Exercises:
(a) In the passage on Buffett and Berkshire's cash, what did Buffett compare the modern stock market to in his second-to-last annual letter?
(b) Pick up the passage on Buffett and Berkshire's growing cash pile after its final sentence and keep writing it.

Excerpted passage:
And during the same period, Buffett steadily grew his company’s war chest. From 2022 through today, Berkshire’s cash and short-term investments increased from $128.6 billion to today’s $373.3 billion. You can see the rapid growth in the chart below.
In his second-to-last annual letter to shareholders, Buffett compared the modern stock market to a casino, writing that markets exhibit “far more casino-like behavior” than when he was young and that their active participants are “neither more emotionally stable nor better taught.” He warned of Wall Street’s affinity for “feverish activity” and reaffirmed that Berkshire would “never risk permanent loss of capital.”
It would seem that Buffett was concerned by what he saw: artificial intelligence (AI) fueled euphoria, an increasing willingness from investors to pay a premium for the possibility of future returns, global instability, and stocks trading at extreme levels.

Data provided:
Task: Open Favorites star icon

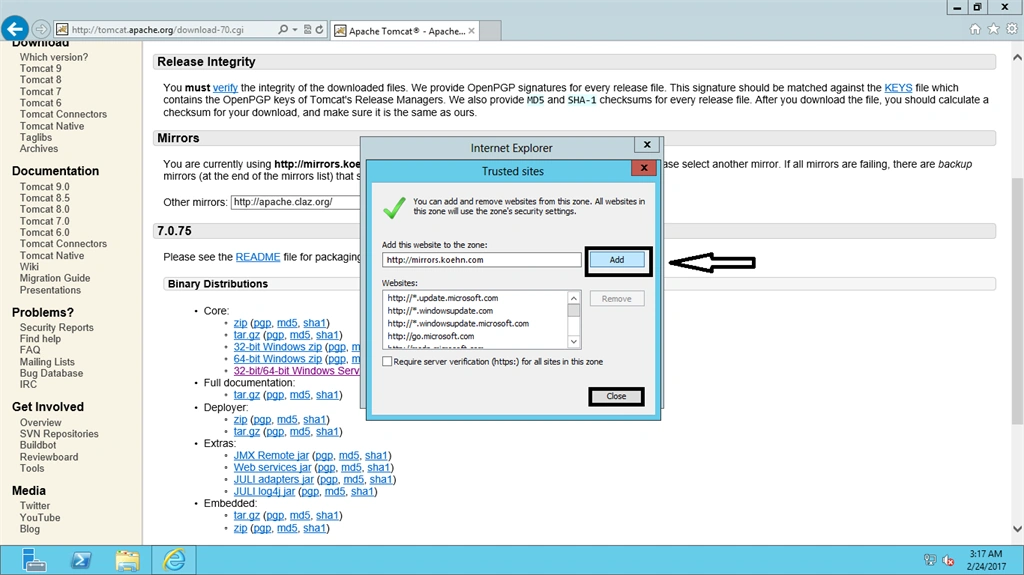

Solved tasks:
(a) A casino.

(b)
If Buffett saw signs of a coming “conflagration,” as he calls market meltdowns, it would make sense for him to play defense — locking in profits from his investments and growing his cash reserves. That’s not just caution for the sake of caution. It’s a playbook that has served him extraordinarily well.
During the 2008 financial crisis, Buffett deployed roughly $14.5 billion across deals with Goldman Sachs, what was then General Electric, and Bank of America. Because he was one of the few investors with both capital and nerve, he was able to negotiate terms that were only available after a crash. The Goldman deal alone — $5 billion in preferred shares at a 10% dividend plus warrants — generated around $3.1 billion in returns. His Bank of America warrants eventually became a $12 billion gain.